Wovon man nicht sprechen kann, darüber muss man schweigen

vers la flamme

Quote from: Mandryka on September 06, 2020, 07:38:30 AM
Well, after making that post I thought I'd better check that I wasn't writing rubbish and so played some songs from this, some de Rore  -- I wasn't writing rubbish!



I'm going to find this. Looks like a killer disc and I didn't know it existed. We'll see if it changes my view of Rübsam's Goldberg. Thanks.

Mandryka

#417
I just came back to mention an idea about Rubsam. He's a militant -- what he does is about the fight for new ways of making sense of baroque keyboard music. Someone like Hantai is much less so, he's a conservatory musician playing in a way which is entirely of a piece with conservatory values. Hantai's art is the art of victory -- it celebrates the status quo, the powers that be. Rubsam's art is an art of struggle -- it's part of a process designed to make change.

(In case you think I'm going mad(der), I've been listening to this lecture by Alain Badieu

https://vimeo.com/16453571

)
Wovon man nicht sprechen kann, darüber muss man schweigen

Dry Brett Kavanaugh

I checked the Rubsam on YT. Certainly sounds like Rubsam.
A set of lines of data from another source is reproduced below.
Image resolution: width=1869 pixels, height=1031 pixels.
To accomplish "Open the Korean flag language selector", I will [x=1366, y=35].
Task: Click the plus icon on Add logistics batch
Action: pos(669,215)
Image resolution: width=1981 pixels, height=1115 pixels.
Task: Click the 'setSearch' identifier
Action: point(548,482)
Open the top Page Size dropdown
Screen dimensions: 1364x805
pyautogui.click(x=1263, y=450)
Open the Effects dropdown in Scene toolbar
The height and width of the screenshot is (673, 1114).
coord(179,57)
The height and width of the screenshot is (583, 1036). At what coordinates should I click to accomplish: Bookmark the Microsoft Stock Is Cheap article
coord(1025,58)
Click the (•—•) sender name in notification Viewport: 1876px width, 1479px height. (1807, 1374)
Had he done all sorts of thing you gents kindly explained more "subtly," would it have been more successful/effective? The less is more. Never fan of Rubsam, but it is a good work.

Dry Brett Kavanaugh

As for unique interpretations, I like Edward Aldwell's version. I find his less-Romantic (more- Baroque?) piano cool and hip. I like his French Suites as well. Also, Peter Serkin's (piano) GV and Inventions and S. are attractive.